Activation of AMPK sensitizes prostate cancer cells to experimental radiotherapy


Session type:


Colin Rae1,Robert Mairs1
1University of Glasgow



Although radiotherapy is widely used in the treatment of prostate cancer, damage to neighbouring normal organs limits the radiation dose which can be delivered.  Activation of the energy-sensing AMP-activated protein kinase (AMPK) pathway decreases proliferation, increases apoptosis of cancer cells and inhibits tumour growth in pre-clinical models.  We aim to combine drugs affecting the AMPK signalling pathways involved in radiation response and metabolic activity of cancer cells with experimental radiotherapy in order to enhance its cancer killing activity.

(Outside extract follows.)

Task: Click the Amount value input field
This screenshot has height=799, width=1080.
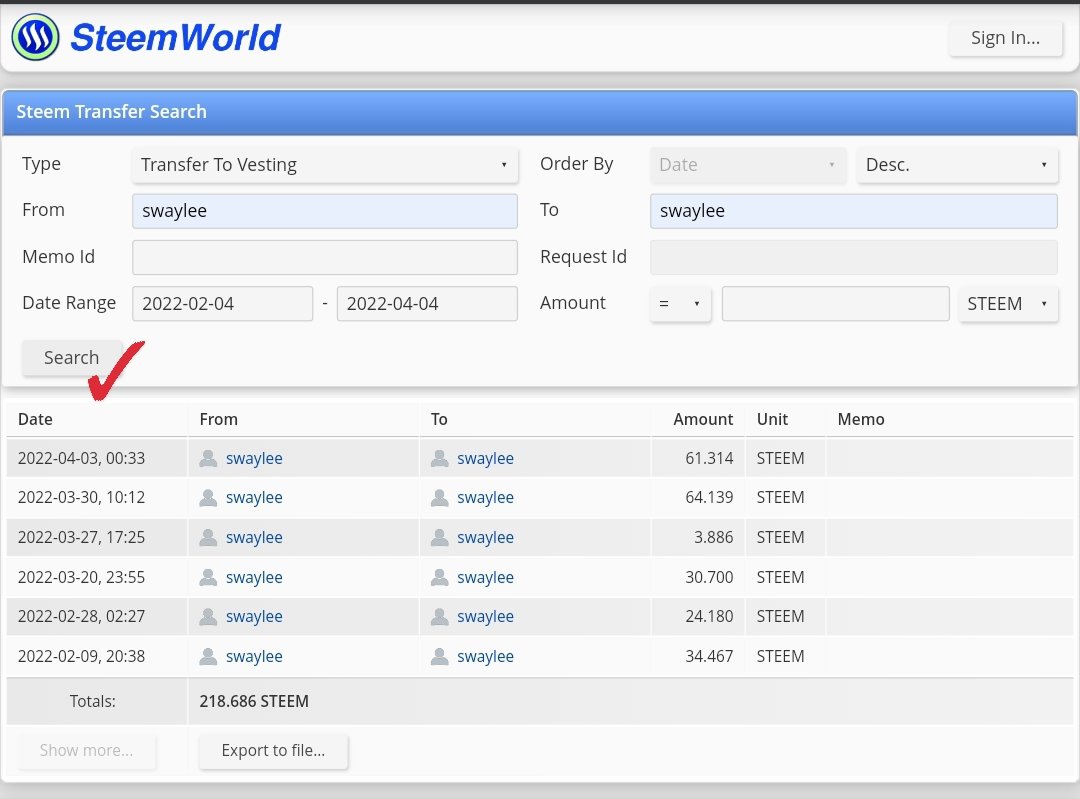Action: click(835, 304)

The efficacy of drugs alone and in combination with x-radiation was assessed using PC3 and LNCaP prostate carcinoma cells cultured as monolayers or multicellular tumour spheroids.  Cell cycle regulation and apoptosis was evaluated in propidium iodide stained cells.


AICAR (AMPK activator) decreased clonogenic survival and spheroid growth rate when administered as a single agent.  Furthermore, the radiosensitising effect of AICAR was indicated by enhancement of the radiation-induced clonogenic kill, spheroid growth delay and apoptotic cell death.  Combination index analysis also indicated synergistic interaction between ionising radiation and AICAR.  Cell cycle arrest induced by x-irradiation was prevented by AICAR in both cell lines, suggesting a method of interaction resulting in radiosensitization, regardless of the p53 status of the cells.


Interference with intracellular signalling pathways which protect cancer cells against ionising radiation have the potential to enhance the effect of radiotherapy.  We have demonstrated that activation of the AMPK pathway sensitized cancer cells to radiation and suggest that this novel method of enhancing radiotherapy of prostate cancer will target the most metabolically active cells with the highest potential for proliferation and metastatic spread.